Ve de popüler kültürde kendi efsanesini yarattı.
Tıpta erkeklerdeki erektil disfonksiyonun, cinsel ilişki sırasında penisin sertleşmemesinin tedavisi için kullanılıyor.
Yaygın olarak satıldığı internette ise cinsel isteği, cinsel performansı, sperm sayısını arttırdığı, cinsel soğukluğu tedavi ettiği gibi gerçekle ilgisi olmayan bir dizi bilgiyle pazarlanıyor.
• • •
Siyasal İslam’ın bütün toplumu teslim alma sürecinde var gücüyle yer alan yandaş medya denilince… Akla ilk elden Sabah, Zaman, Yeni Şafak, Bugün, Star, Taraf geliyor da…
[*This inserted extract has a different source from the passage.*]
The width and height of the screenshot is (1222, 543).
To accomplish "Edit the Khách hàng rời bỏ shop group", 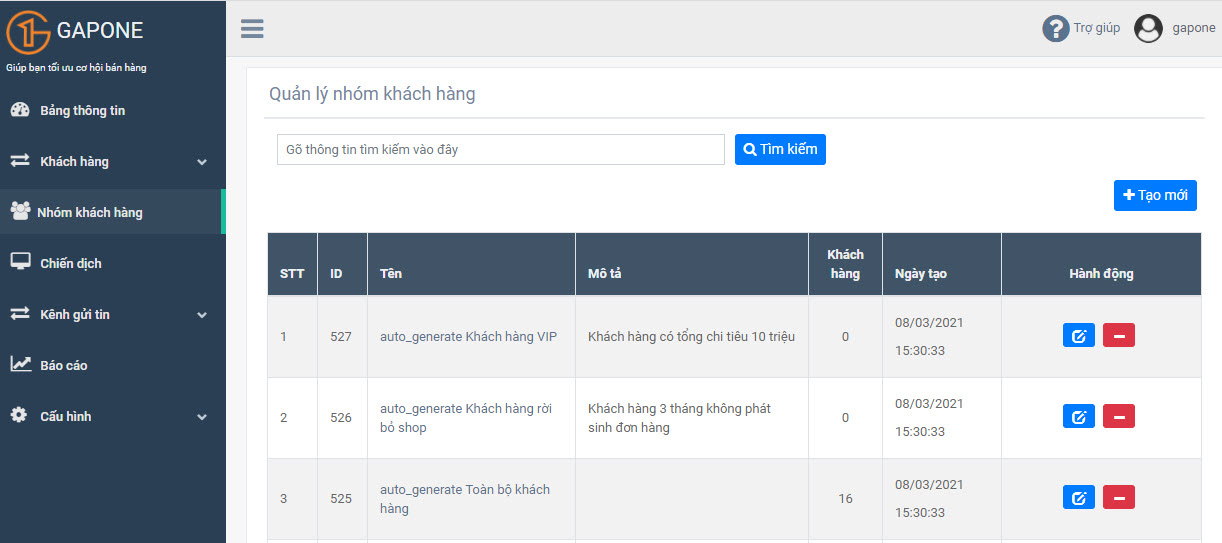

Vakit, nedense… Operasyonel haberleri ve saldırgan üslubu dışında daha az dikkate alınıyor.
Oysa tam da sosyalistlerin hep sözünü edip bir türlü beceremedikleri… “Ayrı ayrı yürümek, birlikte vurmak” taktiğini uyguluyorlar hep birlikte.
Farklı gibi görünseler de… Her daim senkronize… Aynı anda aynı hedefe vuruyorlar.
İdeolojik öncü, politik vurucu, parti müfettişi görevini de amiral gemisi Vakit yerine getiriyor.
• • •
Yukarıdaki satırları yaklaşık altı yıl önce yazmışım bu köşede.
Akit, Vakit, Yeni Akit çizgisi, hakikaten de, uzun yıllar “lümpen İslamcılar” diye geçiştirildi solda.
İsmini anmaya bile değmez, bulaşmaya gelmez basit tetikçi muamelesi yapıldı.
Siyasal İslamın çelik çekirdeğinde yer aldığı gerçeğine gözler kapandı.
Gözler açıldığında ise iş işten epey geçmiş…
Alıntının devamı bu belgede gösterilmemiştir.